Think this doesn’t sound like a family affair? De Guzman says it’s a great way to spend quality time with your kids:
“Most of the moms that are members come with their kids. There are a lot of partner activities and it gives them something to talk about at home.”
For leery moms, it’s easy to call ahead and ask for a free one-on-one orientation. Most boxing gyms will have classes for beginners, cardio classes, female trainers, and non-contact boxing options.
“It eliminates the intimidation factor,” says De Guzman, “a trainer will show you what to expect without anyone else around.”
The myths surrounding boxing – that it’s violent and dangerous – are completely unfounded, insists De Guzman.
“You say the word ‘boxing’ to some moms and they think of Mike Tyson biting (Evander Holyfield’s) ear off,” he chuckles.
“But it’s not dangerous. Boxing is a very methodical and planned-out sport. There are no unexpected accidents. With the right equipment and instruction, it’s a great tool for teaching self-defense and hand-eye coordination.”
And best of all, he says, it’s fun.
Sweat It Out
Feeling polluted? If you literally need to blow off some steam, this is the place to go. Based on Native American tradition, sweat lodges are a way for individuals to reconnect with themselves.
Though there’s not any real way to prove it, sweat is good for us, says Dr Steven KH Aung, a physician, teacher and traditional Chinese medicine practitioner who studies alternative therapies.
Aung explains that sweat exuding from our body naturally helps purify the toxins constantly attacking and accumulating in our systems.
In other words, they feel good.
Sweat lodges are facilitated by a shaman for as little as two to as many as 16 people. It can last anywhere from 30 minutes to an hour.
“It’s a process of spiritual connectedness,” says Tanya Stogre, who participated in her first sweat lodge in June.
“You sweat your guts out, have an experience, and then feel fantastic.”
Although sweat lodges vary, there are generally four different rounds, representing the Earth’s directional points. Each direction represents a different life area; the energy and spirits brought in depend on which direction is focused on.
Most people feel grounded once they have completed their sweat and they are afterwards encouraged to find a way to connect with the Earth. Some people don’t feel a huge release until after the sweat; it might not actually happen in the lodge.
Aung believes sweats should be a regular part of your routine, just like going to the gym.

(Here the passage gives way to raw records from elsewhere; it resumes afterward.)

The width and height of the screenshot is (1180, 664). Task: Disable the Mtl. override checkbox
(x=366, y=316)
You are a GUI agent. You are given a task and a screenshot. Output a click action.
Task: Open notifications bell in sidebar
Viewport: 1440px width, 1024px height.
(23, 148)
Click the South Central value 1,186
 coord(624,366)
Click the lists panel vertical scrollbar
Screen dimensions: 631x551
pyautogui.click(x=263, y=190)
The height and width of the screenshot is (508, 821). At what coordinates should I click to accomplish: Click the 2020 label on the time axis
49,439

“Sweats should not be seen as an irregular, anomalous or esoteric experience,” says Aung.
“They serve to help generate total physical, mental and spiritual purification and healing for all concerned.”
No matter what you do to seek stress relief, find something that works for you and don’t be afraid to mix it up every once in a while. Be it a yoga or fire walking, there’s certainly no shortage of ways to get away from it all.

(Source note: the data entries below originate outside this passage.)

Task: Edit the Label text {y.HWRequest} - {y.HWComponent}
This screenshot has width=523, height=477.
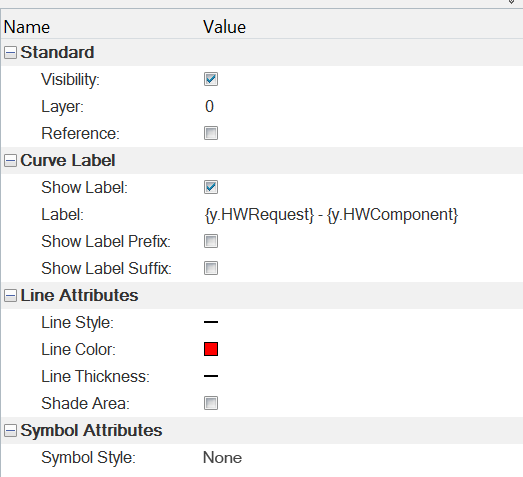Action: 331,215
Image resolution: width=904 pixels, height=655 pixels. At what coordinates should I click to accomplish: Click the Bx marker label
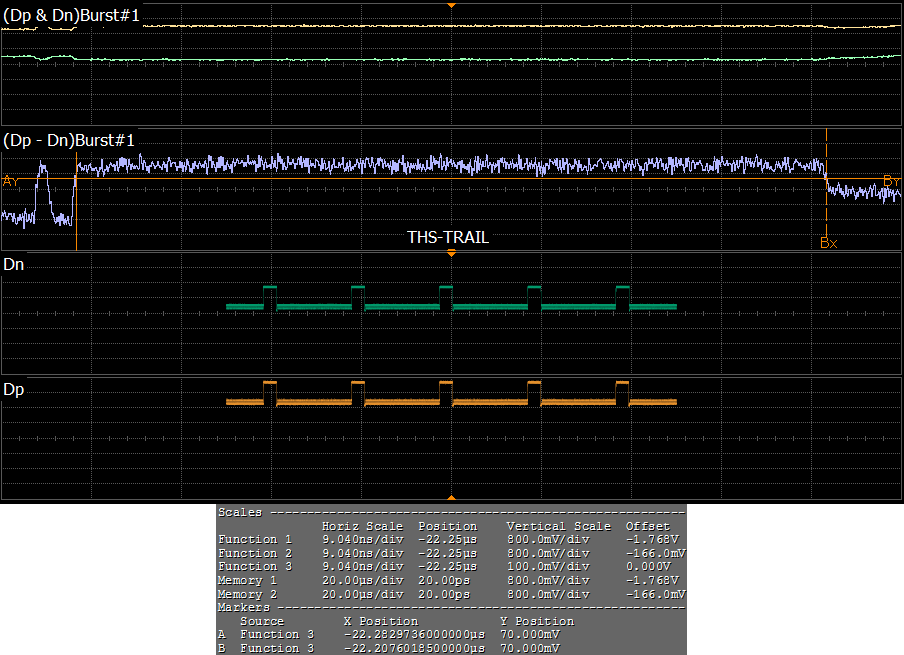click(x=828, y=242)
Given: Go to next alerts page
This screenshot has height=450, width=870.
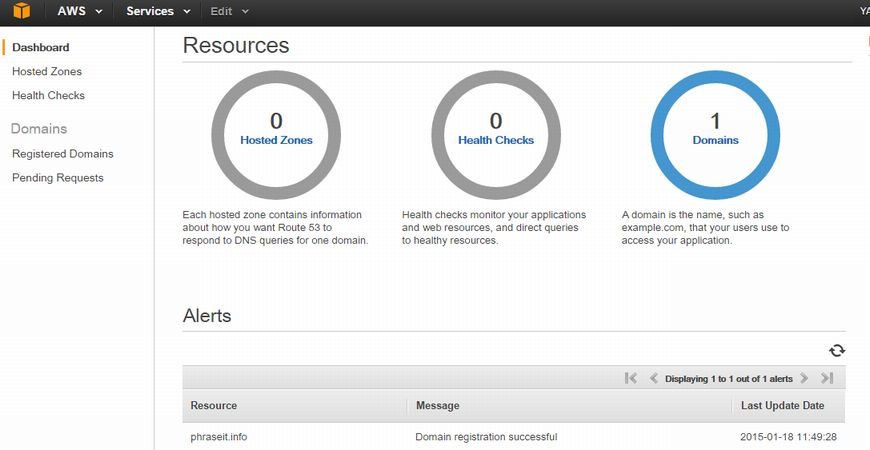Looking at the screenshot, I should point(804,379).
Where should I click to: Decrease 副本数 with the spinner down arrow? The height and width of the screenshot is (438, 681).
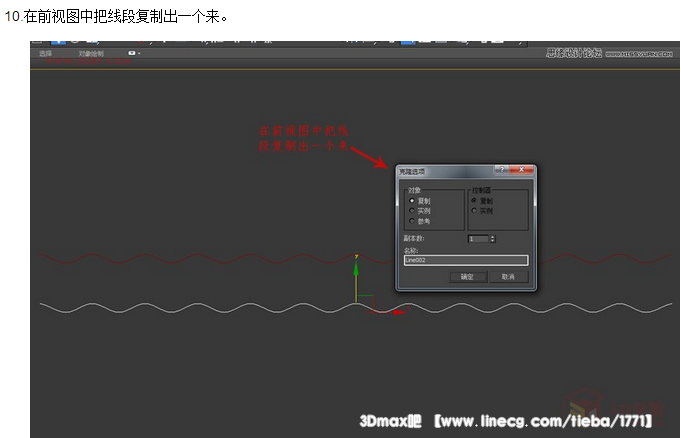click(x=492, y=241)
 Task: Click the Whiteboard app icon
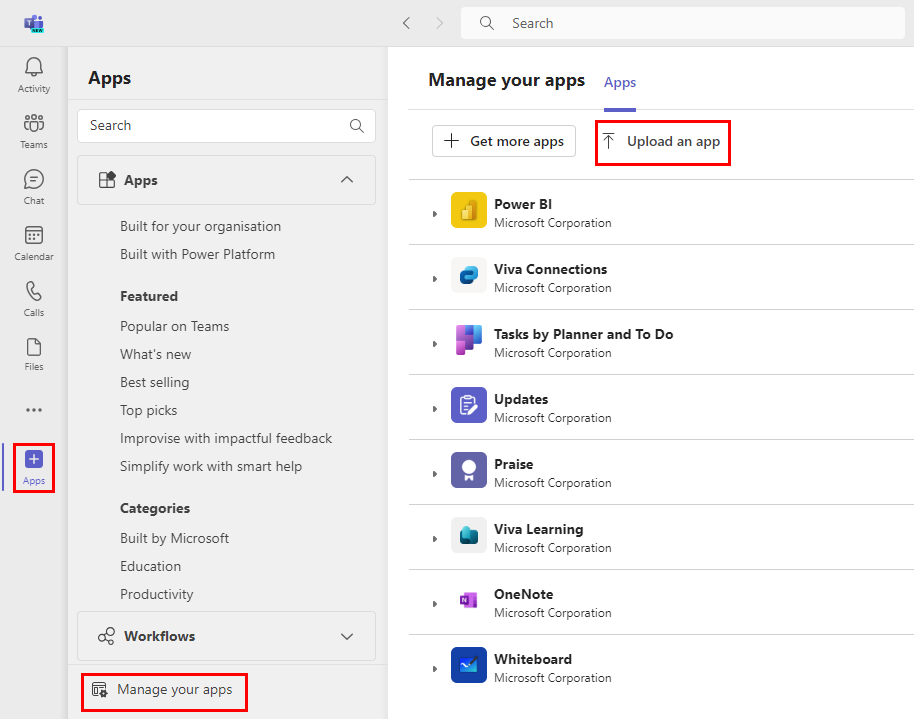tap(468, 667)
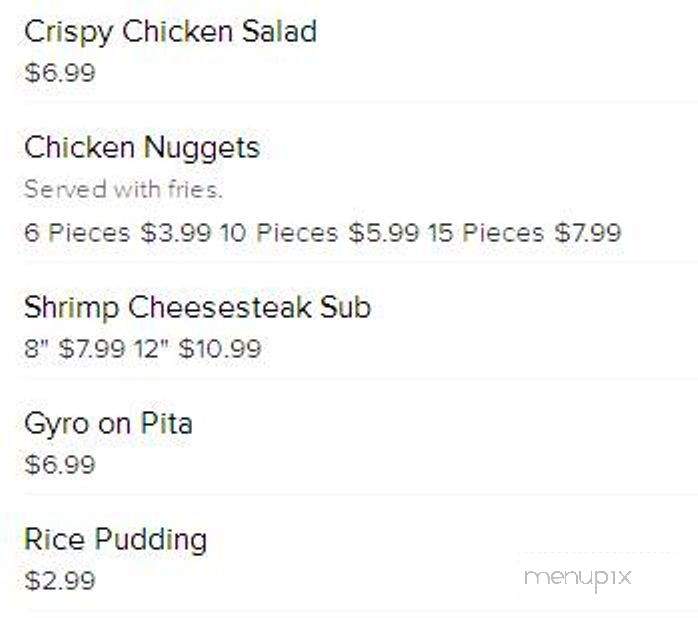This screenshot has height=618, width=698.
Task: Select the 12" $10.99 sub size
Action: click(x=198, y=348)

Self-Hypnosis: does it work? Try Jennifer Alexander’s technique and judge for yourself.
- Seek peace and quiet – Start by finding a quiet, comfortable place where you won’t be disturbed.
- Set a time – Decide before you start on the length and amount of time you want to relax. Even when really pressed for time, you can do hypnosis for 5 minutes. Set an alarm clock if you need to.

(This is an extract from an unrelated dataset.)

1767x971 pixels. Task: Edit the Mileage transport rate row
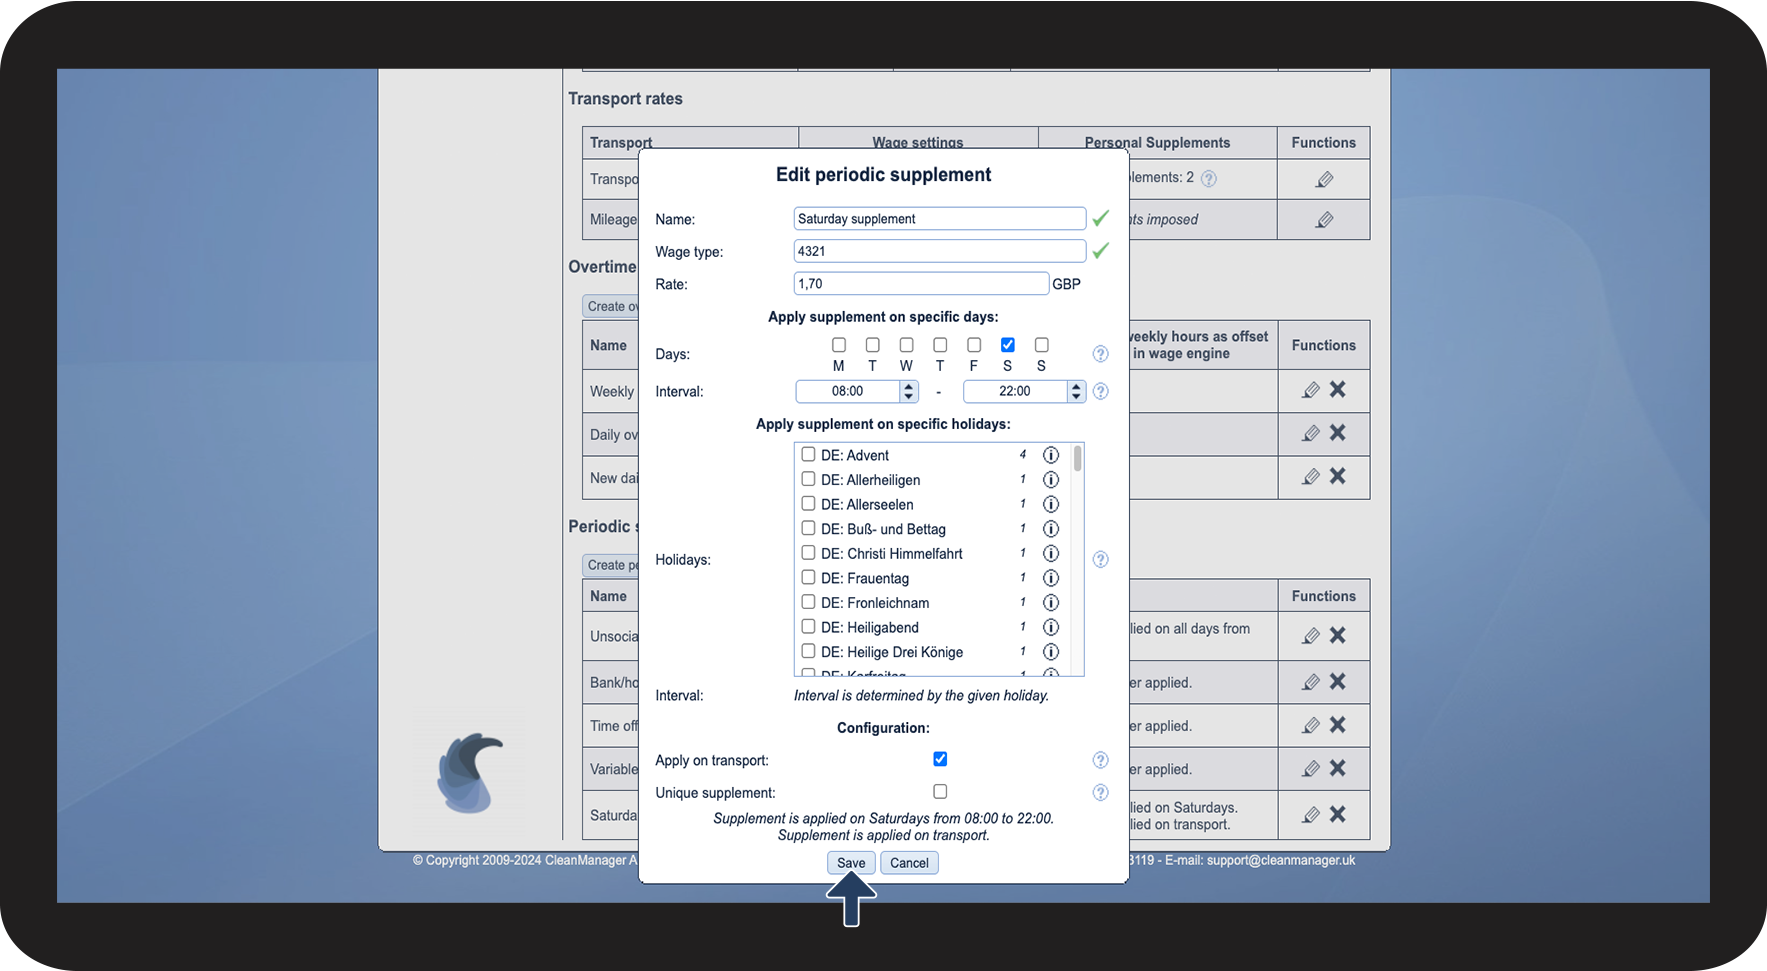(1324, 220)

- Take a few deep breaths – Breathe in through your nose, hold for a few seconds, breathe out through the mouth for a few seconds. Repeat 9 or 10 times.
- Start counting – Count backwards from 5 down to 1. This is called an induction. On the last number, say to yourself: “deeply relax.” This creates an anchor; if you have a formal process to follow, you get into it quicker.
- Talk positive – Once there, give yourself some positive, uplifting suggestions. Keep them simple and to the point, worded in the positive, and all created around the same topic. Examples would be: “I am calm and relaxed, I enjoy being around my children.”
- Do nothing – If talking to yourself seems silly or doesn’t appeal to you, don’t do that. You are free to sit in silence. You don’t have to think of anything at all.
- Come out – When you’re ready to come out, count from 1 to 5 and say “I feel refreshed. I feel great” and get on with your day.